Em
livro de não ficção, autora italiana revela detalhes de seu processo
criativo e traça paralelos entre importantes vozes femininas da
literatura mundial
É
dos antigos cadernos de escola primária que Elena Ferrante resgata suas
primeiras lembranças de escrita. Naquele período, como toda criança,
ela foi ensinada a escrever respeitando o espaço delimitado pelas linhas
pretas horizontais e pelas duas margens vermelhas verticais ─ uma à
esquerda e outra à direita ─ de cada página. Não demorou para o seu
gosto por organização ser desafiado pelo ímpeto de dissolver as margens
que aprisionam a escrita e a própria natureza feminina. Em As margens e o ditado,
que chega às lojas pela Intrínseca, uma das vozes mais instigantes da
literatura contemporânea fala sobre a própria jornada como leitora e
escritora, além de oferecer um raro olhar sobre as origens de seus
caminhos literários. O novo livro de Ferrante será lançado no dia 4 de janeiro, coincidindo com a estreia da série A vida mentirosa dos adultos na Netflix, baseada no romance anterior da autora.

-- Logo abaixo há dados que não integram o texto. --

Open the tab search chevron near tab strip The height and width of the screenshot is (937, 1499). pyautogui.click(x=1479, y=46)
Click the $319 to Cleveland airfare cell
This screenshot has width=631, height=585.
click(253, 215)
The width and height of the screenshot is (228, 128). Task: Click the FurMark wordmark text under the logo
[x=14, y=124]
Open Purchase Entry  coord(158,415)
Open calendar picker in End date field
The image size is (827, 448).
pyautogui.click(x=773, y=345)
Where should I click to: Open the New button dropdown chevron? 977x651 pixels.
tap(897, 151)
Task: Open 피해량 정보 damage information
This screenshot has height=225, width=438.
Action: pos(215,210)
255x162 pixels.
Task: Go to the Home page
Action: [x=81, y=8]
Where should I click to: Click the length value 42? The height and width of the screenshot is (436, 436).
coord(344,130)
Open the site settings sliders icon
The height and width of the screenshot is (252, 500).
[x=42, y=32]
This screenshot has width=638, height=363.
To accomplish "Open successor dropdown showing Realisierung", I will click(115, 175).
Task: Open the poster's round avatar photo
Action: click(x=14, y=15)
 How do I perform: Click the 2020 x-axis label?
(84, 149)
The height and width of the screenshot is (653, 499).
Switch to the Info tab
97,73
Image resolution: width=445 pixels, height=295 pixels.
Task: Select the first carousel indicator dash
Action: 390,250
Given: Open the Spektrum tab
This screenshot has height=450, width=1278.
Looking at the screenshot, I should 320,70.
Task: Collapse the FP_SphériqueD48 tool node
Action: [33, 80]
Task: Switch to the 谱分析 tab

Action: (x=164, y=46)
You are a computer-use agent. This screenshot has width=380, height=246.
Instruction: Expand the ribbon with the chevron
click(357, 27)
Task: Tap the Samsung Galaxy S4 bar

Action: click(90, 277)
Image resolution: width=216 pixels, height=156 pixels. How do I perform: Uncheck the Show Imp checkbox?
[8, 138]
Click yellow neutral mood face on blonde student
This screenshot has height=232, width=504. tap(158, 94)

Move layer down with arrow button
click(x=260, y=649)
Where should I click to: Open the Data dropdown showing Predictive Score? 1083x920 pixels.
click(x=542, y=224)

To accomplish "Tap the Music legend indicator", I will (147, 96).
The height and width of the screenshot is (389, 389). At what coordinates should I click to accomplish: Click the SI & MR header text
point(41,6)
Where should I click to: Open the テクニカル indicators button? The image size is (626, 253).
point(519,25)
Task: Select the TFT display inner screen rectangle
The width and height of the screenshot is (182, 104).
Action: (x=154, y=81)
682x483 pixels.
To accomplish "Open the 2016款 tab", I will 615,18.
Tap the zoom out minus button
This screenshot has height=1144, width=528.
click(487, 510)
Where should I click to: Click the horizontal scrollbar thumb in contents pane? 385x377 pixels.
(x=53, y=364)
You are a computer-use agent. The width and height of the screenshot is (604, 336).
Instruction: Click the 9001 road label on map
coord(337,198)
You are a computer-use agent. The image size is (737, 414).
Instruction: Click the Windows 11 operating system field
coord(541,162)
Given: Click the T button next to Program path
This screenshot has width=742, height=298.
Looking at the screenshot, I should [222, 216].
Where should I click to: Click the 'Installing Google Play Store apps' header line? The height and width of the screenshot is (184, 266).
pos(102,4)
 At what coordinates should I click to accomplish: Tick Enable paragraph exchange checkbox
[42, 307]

As margens e o ditado reúne três palestras, interpretadas pela
atriz Manuela Mandracchia, por ocasião das Umberto Eco Lectures, e um
ensaio composto para o encerramento da Conferência de Italianistas sobre
Dante, lido pela estudiosa e crítica Tiziana de Rogatis. Nos textos,
não faltam menções a algumas das principais referências literárias de
Ferrante, em especial mulheres, como Virginia Woolf, Emily Dickinson e
Gertrude Stein. Ela também cita livros que a inspiraram na hora de criar
algumas das protagonistas que marcaram sua obra, além de contar como
criou e quais as motivações de suas emblemáticas personagens Lenù e
Lila, deixando pistas do quanto as duas incorporam o próprio dilema da
literatura para a autora.
Além de discorrer sobre suas lutas e sua formação intelectual, Ferrante
descreve os perigos do que ela chama de “língua ruim” e sugere maneiras
pelas quais a tradição há muito excluiu a voz das mulheres. Partindo de
suas brilhantes reflexões a respeito dos trabalhos de autoras notáveis,
ela propõe, então, uma fusão do talento feminino.
Entre os muitos detalhes de seu processo criativo, Ferrante também trata
da questão da narração em primeira pessoa e de seu fascínio pela
observação atenta do mundo que a cerca. Em seu conjunto, as três
palestras (A caneta e a pena, Água-marinha e Histórias, eu) e o ensaio (A costela de Dante)
dão corpo a um livro ao mesmo tempo sutil e potente, com as reflexões e
angústias que atravessam a obra de uma das autoras mais consagradas da
atualidade. As margens e o ditado trata de aventuras na literatura, sejam elas dentro ou fora das margens.